When I was a kid, we had a old rotten pecan tree in our back yard. It dropped hundreds and hundreds of pecans in our back yard every season, but with one big problem. Since the tree was old and rotten, the tree could not hold the pecans on the tree long enough for the pecans to get ripe. All of these pecans that fell in our back yard were inedible. They were not ripe. They were extremely bitter. We use to play jokes on our friends by cracking these pecans, placing them in a bowl, and enticing our friends to eat them. We wanted to see that ugly face they would make with they tasted the bitterness of an underripe pecan.
Not only were these pecans inedible, they were dangerous. Like a young boy should, I ran around our neighborhood barefooted. I don’t know if you are aware, but their is a sharp point on the ends of a pecan shell. When I, and others, would run through our back yard, we would step on the points of these pecans and it hurt. As we were hoping on one foot because of the pain shooting through our damaged foot, we would undoubtedly hope onto the point of another pecan and damage our other foot. It was right out of a cartoon. I cannot tell you how many times this happened to me and my friends.
These pecans get worse. Not only were they inedible, not only did they cause us pain, they took time out of my life. It was my job to pick these pecans up and keep them out of our yard. Thus was a daily chore during pecan season, so these pecans took valuable cartoon watching time out of my childhood for which I still struggle to eat pecans today without getting a little mad at this tree nut.
This pecan tree was rotten. It did not give us any blessings. It brought us pain and cost us time.
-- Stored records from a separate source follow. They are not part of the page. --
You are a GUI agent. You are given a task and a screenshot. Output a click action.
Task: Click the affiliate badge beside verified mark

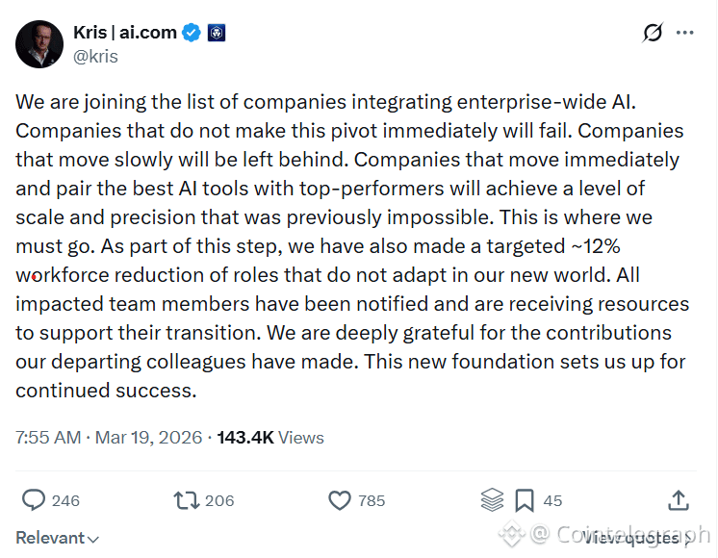point(216,33)
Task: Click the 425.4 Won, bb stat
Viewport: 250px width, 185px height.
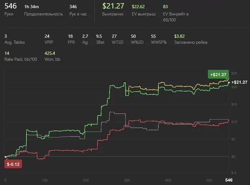Action: (x=53, y=56)
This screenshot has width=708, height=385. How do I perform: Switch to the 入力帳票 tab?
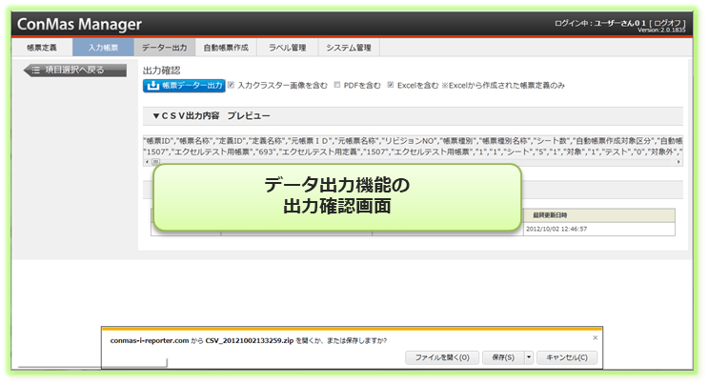click(103, 47)
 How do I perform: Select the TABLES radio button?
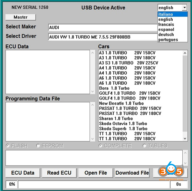145,146
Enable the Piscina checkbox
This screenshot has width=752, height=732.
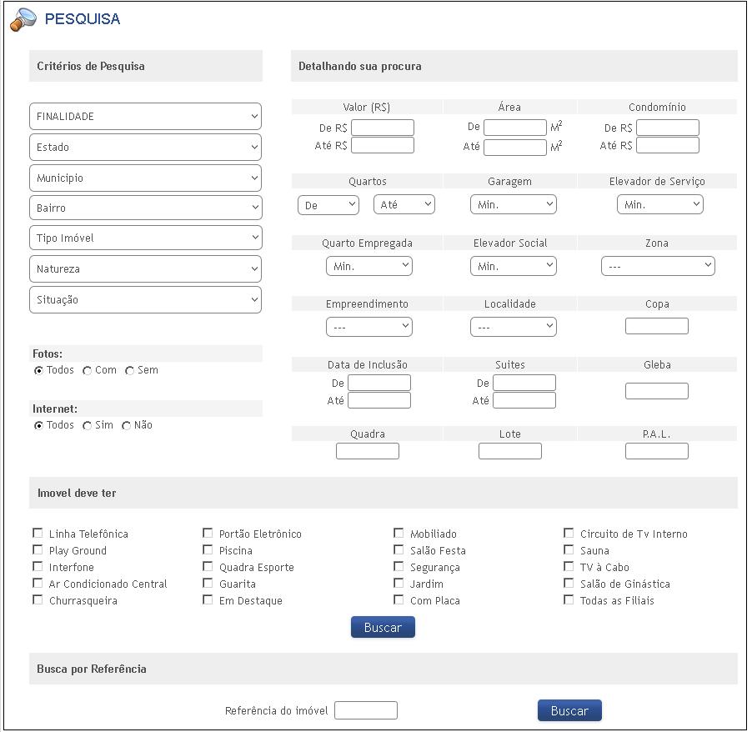(208, 550)
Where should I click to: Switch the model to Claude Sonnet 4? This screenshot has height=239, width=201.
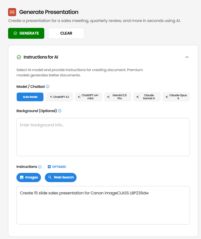tap(147, 97)
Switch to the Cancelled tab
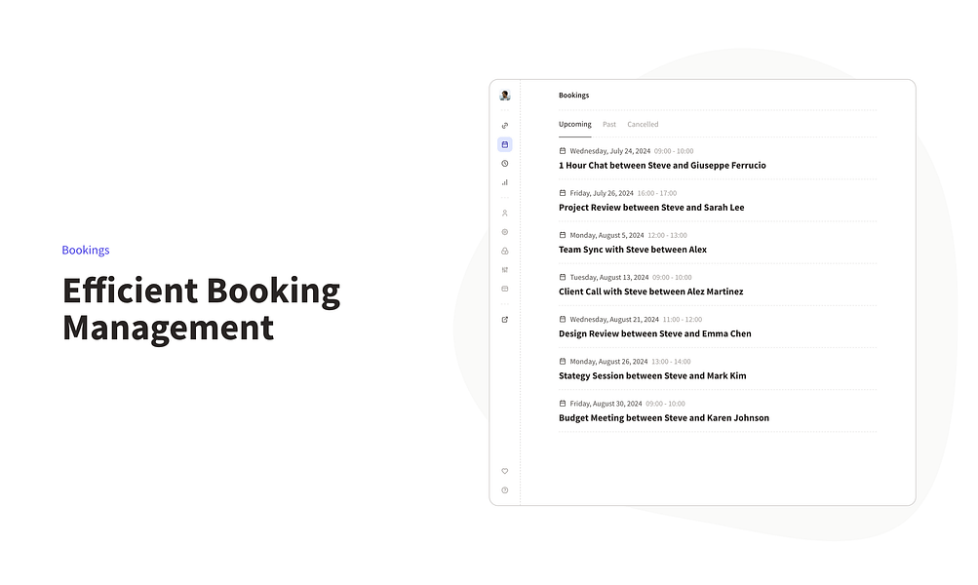This screenshot has height=585, width=978. (643, 124)
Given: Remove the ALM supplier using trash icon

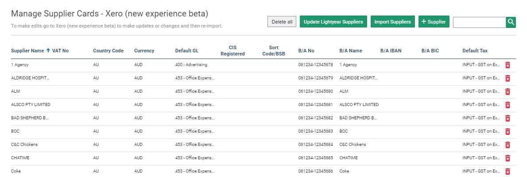Looking at the screenshot, I should (508, 91).
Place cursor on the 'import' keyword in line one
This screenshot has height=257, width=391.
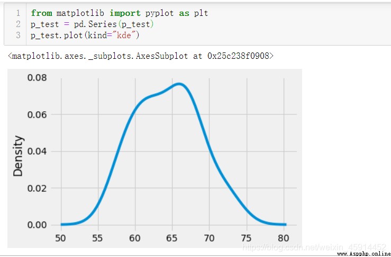coord(125,13)
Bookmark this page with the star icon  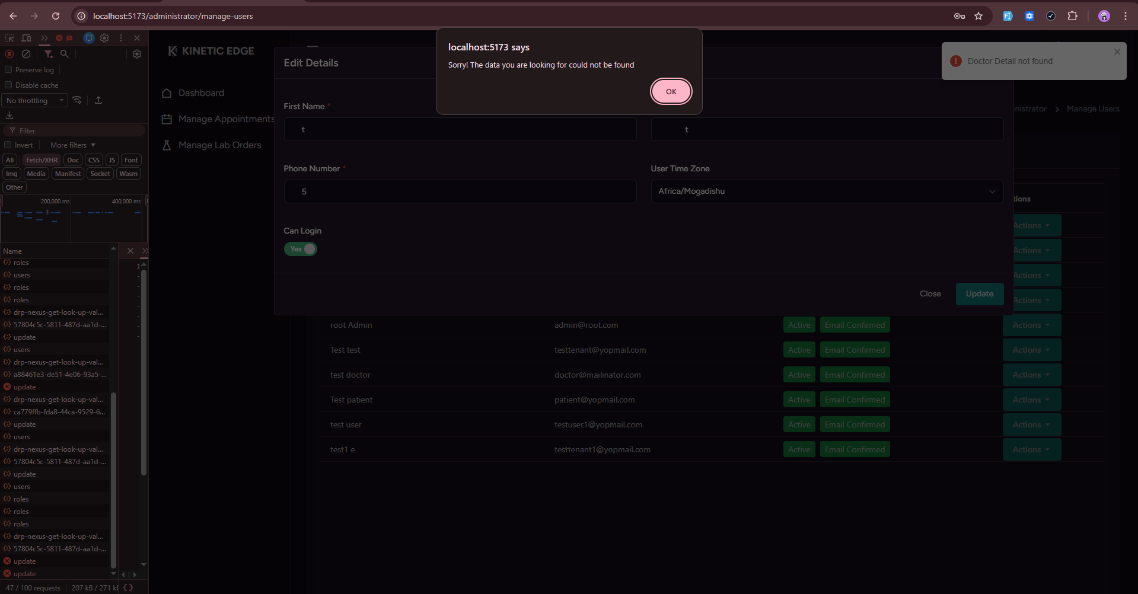(978, 16)
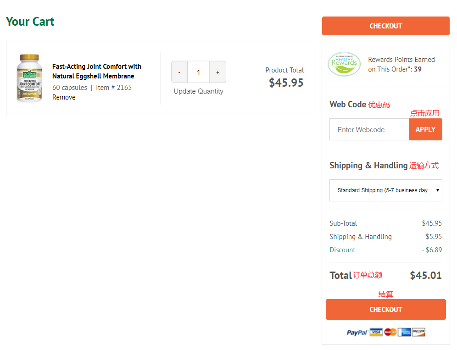This screenshot has width=457, height=350.
Task: Click the Discover card icon
Action: 418,332
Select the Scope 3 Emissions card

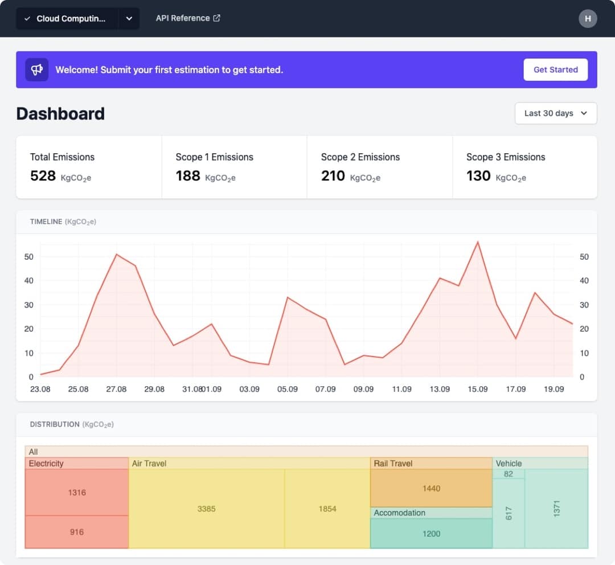pyautogui.click(x=524, y=167)
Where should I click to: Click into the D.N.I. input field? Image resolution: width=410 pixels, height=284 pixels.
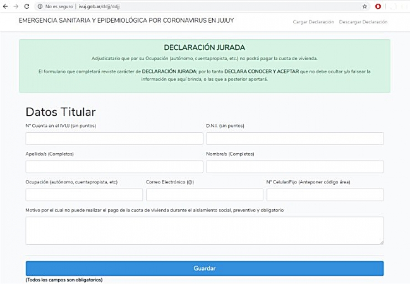pyautogui.click(x=295, y=139)
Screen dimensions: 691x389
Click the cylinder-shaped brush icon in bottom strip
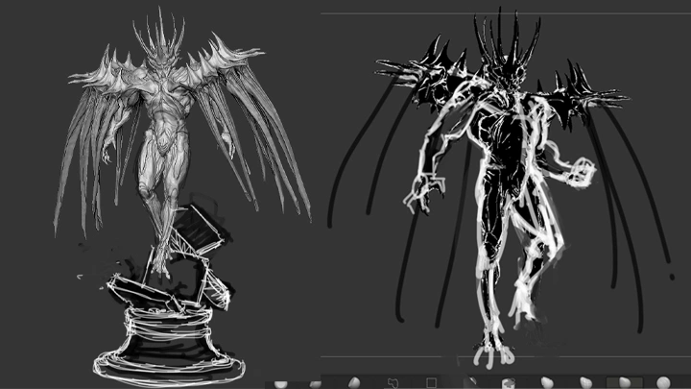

As we began our celebration of Holy Week yesterday, I am reminded of another rotten tree. The Fig Tree found in Matthew 21:18-22, which occurs after the Triumphal Entry that we celebrated in this past Sunday. Jesus during Holy Week in Matthew finds a fig tree that is not producing fruit. Jesus then curses the tree for being good for nothing and not producing any fruit. Jesus knew that Holy Week marked the beginning of the end of His earthly ministry. He knew that in a week he would be crucified and rise again. He knew in just two months, he would ascend back to Heaven.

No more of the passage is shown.